**Document extract**

We should be wondering about THE ONE THING BARBIE NEVER WAS…Fortunately, Ammo Grrrll knows. She writes:

Barbie, the doll you could dress instead of feed and diaper, was introduced March 9, 1959. She became a marketing phenom, and eventually a marketing juggernaut for Mattel.

Barbie, the movie, came out in 2023 and was also a big hit. I do not have a daughter or granddaughter and as a young girl, I thought Barbie was THE stupidest “doll” ever invented, with the possible exception of the “Bride Doll.” I knew one little girl who had a Bride Doll which did absolutely nothing but sit inert on her bed in a fancy white dress, kind of like Miss Havisham from Charles Dickens’s Great Expectations, only younger. And probably less crazy, although with all the Bridezilla stories we have heard, who knows?

But I was already 13 when Barbie came on the scene and I had zero interest in clothes, anyway, so I was never able to grasp what all the fuss was about.

My younger sister had an original Barbie which would probably be worth a fortune today if only she were in mint condition, never removed from the box and played with, and anyone in the family had the slightest idea where she was. Barbie, I mean. My sister is in pretty good condition and lives in a very nice house in Michigan.

Anyway, I got to ruminating about the many many baby dolls I had as a child growing up, pretty much one a year for my birthday or Christmas until I was in 6th grade. All my doll children had names and were well taken care of. It never occurred to me that it was unlikely that I would have 10 babies at the same time who were all infants. That’s a lot even for a litter!

By age 11 my parents decided I was too old for dolls. I tried to be excited about whatever I got instead – socks? Pajamas? An eyelash curler? – but secretly I just wanted another doll. I figured I would work at SOMETHING – secretary, teacher, store clerk – until I got married, but then all I wanted to do was have babies. I realize that there is probably not a little girl on the planet today who would dare to say that out loud. Or, truth to tell, who would even think it.

**Task requirements**
A – In the Barbie essay, on what date was Barbie introduced?
B – Resume the Barbie essay after its last sentence and keep going.

**Record excerpts**
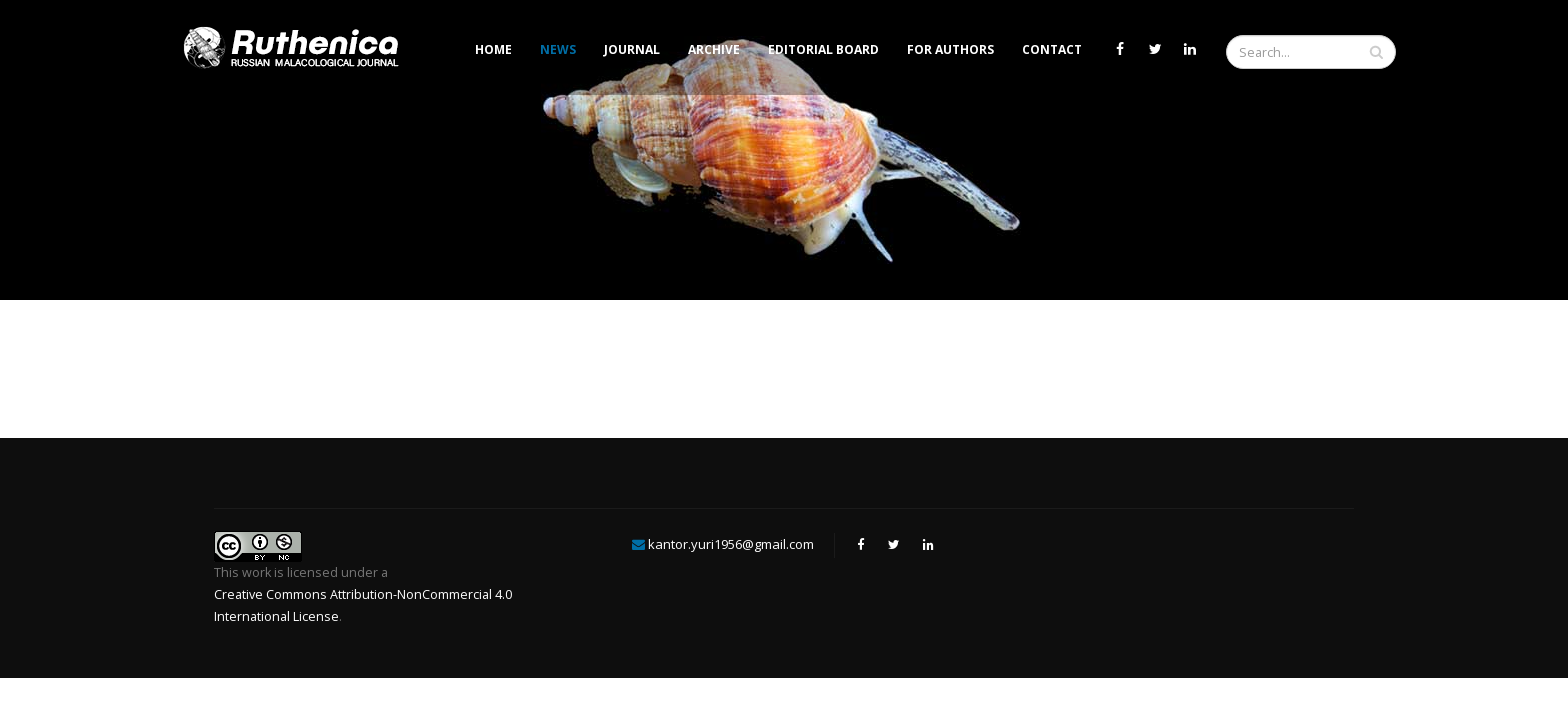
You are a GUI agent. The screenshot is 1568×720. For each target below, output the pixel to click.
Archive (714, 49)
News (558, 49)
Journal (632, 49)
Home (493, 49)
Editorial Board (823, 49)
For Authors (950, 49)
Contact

**The results**
A – March 9, 1959.

B –
It was pretty strange even back in the ’50s and ’60s. Many of my best friends then – several of whom are still my best friends today – did not ever raise children. They are all accomplished women who would have made great mothers. My bestie said she was NEVER interested in a baby doll, even as a wee lass. Fair dinkum. Different strokes and all that.

Nor am I upset that little girls for the last 65 years have been encouraged to “dream big.” As we shall see in a few paragraphs, Barbie has been EVERYTHING and there is not a single profession named except for U.S. President (thank God) that an actual grown-up little girl has not attained. So, bully for little girls. But why throw out the LITERAL baby with the bathwater? More on this, anon.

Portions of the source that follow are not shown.